Генри почувствовал себя задетым.
- Странно... - Он дернул плечом и с вызовом посмотрел на Эдвуда. - А разве вас, доктор, не оскорбляет несправедливость? Тауранги назвал меня... Впрочем, я вам уже рассказывал... Неужели вы, сэр, считаете, что он прав?
Ботаник сделал неопределенный жест, но ничего не ответил - опять занялся трубкой. Генри почувствовал, как к щекам приливает кровь. Что значит молчание доктора Эдвуда?..
- Значит, сэр, по-вашему, я предатель? - запальчиво воскликнул он. Губы юноши дрожали.
Эдвуд рассмеялся и тряхнул кудлатой головой.

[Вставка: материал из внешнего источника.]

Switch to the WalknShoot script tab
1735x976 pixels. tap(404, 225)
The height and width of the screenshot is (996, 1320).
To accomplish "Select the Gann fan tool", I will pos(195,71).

- Что вы!.. Напротив, дорогой мистер Гривс, вы человек честный и благородный. И на самопожертвование вы способны, а это уже редкость... Но скажите откровенно, как на исповеди: вы не жалеете, что так основательно связались с маорийцами? Что стали свидетелем, нет - даже участником всех этих кровавых событий?

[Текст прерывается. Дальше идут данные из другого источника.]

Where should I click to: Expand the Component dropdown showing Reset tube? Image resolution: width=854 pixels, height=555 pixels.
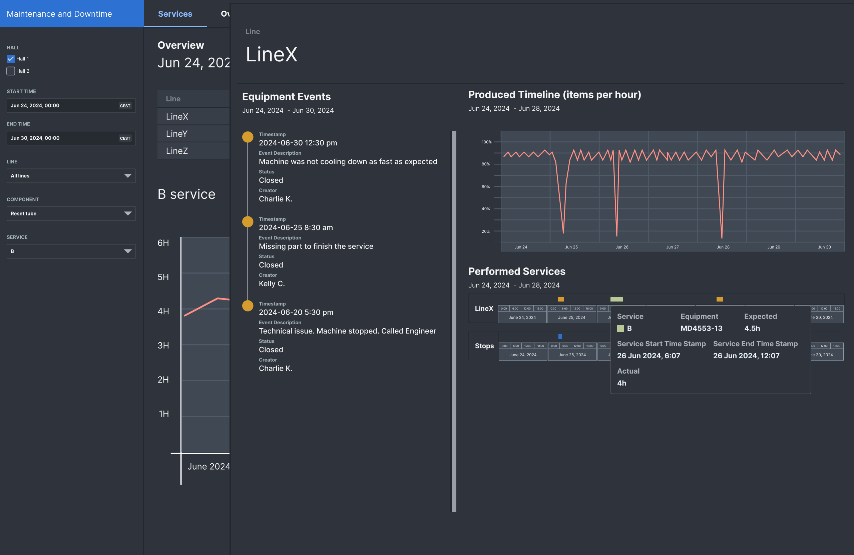point(71,213)
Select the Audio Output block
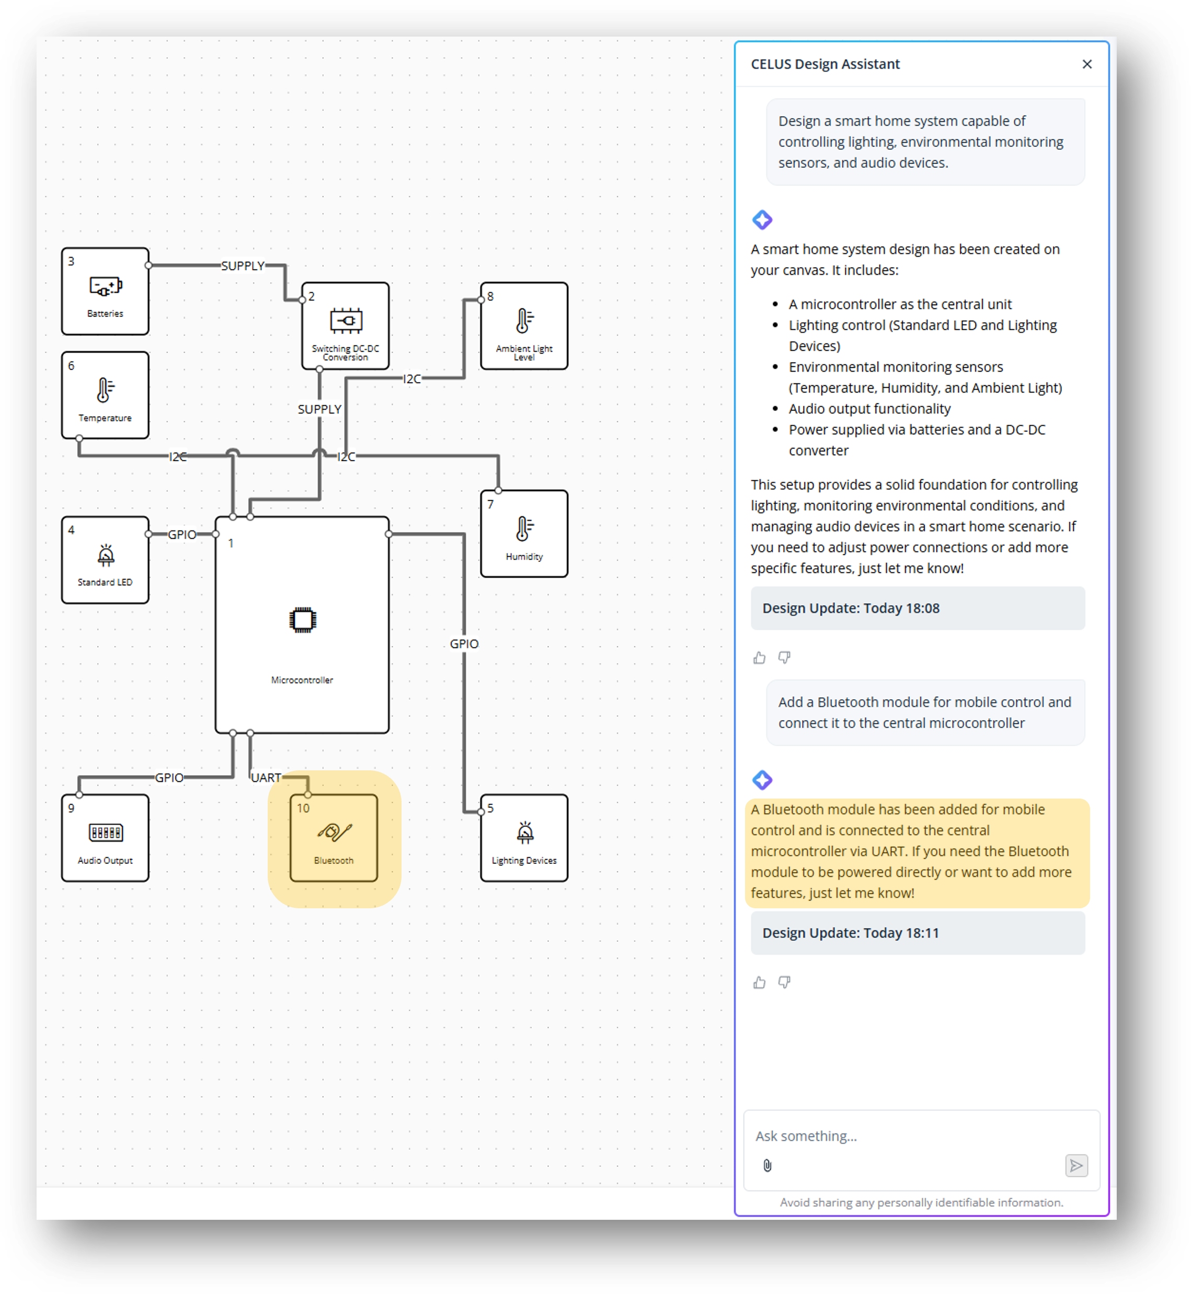 coord(105,837)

Только секунда понадобилась Генри для раздумий.
- Нет! - твердо произнес он. - Нгати были правы, и я мог быть только с ними. Но ведь они погибли бессмысленно, доктор! Столько жизней... дети... И все напрасно... Это же безумие - воевать с Британской империей, надо искать другие способы выжить... Любой другой! Эта война - не война, это истребление... Сегодня нгати, завтра - нгапухи, рарава, затем все остальные... Разве я мог допустить, чтобы Тауранги и Парирау погибли? Разве вы, сэр, будь вы на моем месте, не стали бы их спасать? Не стали?!
Генри уткнулся лицом в подушку. Никогда еще не испытывал он такого острого приступа тоски и отчаяния, как сейчас. Неблагодарность Тауранги осквернила то, что он считал самым святым - самопожертвование во имя дружбы. Где же справедливость в этом мире?
- Послушайте, Генри, - донесся до его слуха голос Вильяма Эдвуда. Напрасно терзаетесь: вы были правы, когда решили спасти своих друзей. Вы сделали то, что подсказывал рассудок... И не только разум, но и чувства человеческого долга, любви, сострадания... Но, дорогой мой юноша, ваша правда - правда только для вас. Для вашего же друга она - звук пустой, он не может ее принять, потому что Тауранги действительно неотделим от своего народа. Ваш разум европейца сказал вам: спаси хотя бы две жизни. А сын Те Нгаро живет другим: борьбой, ненавистью к захватчикам, преданностью интересам племени, родной земли. Не правда рассудка, а правда страсти руководит его поступками... Не сердитесь на него, Генри... И простите меня, если я обидел вас чем-то...
Эдвуд умолк, выколотил потухшую трубку и, спрыгнув с подоконника, сел на краешек кровати. Тяжелая рука ботаника опустилась на плечо Генри.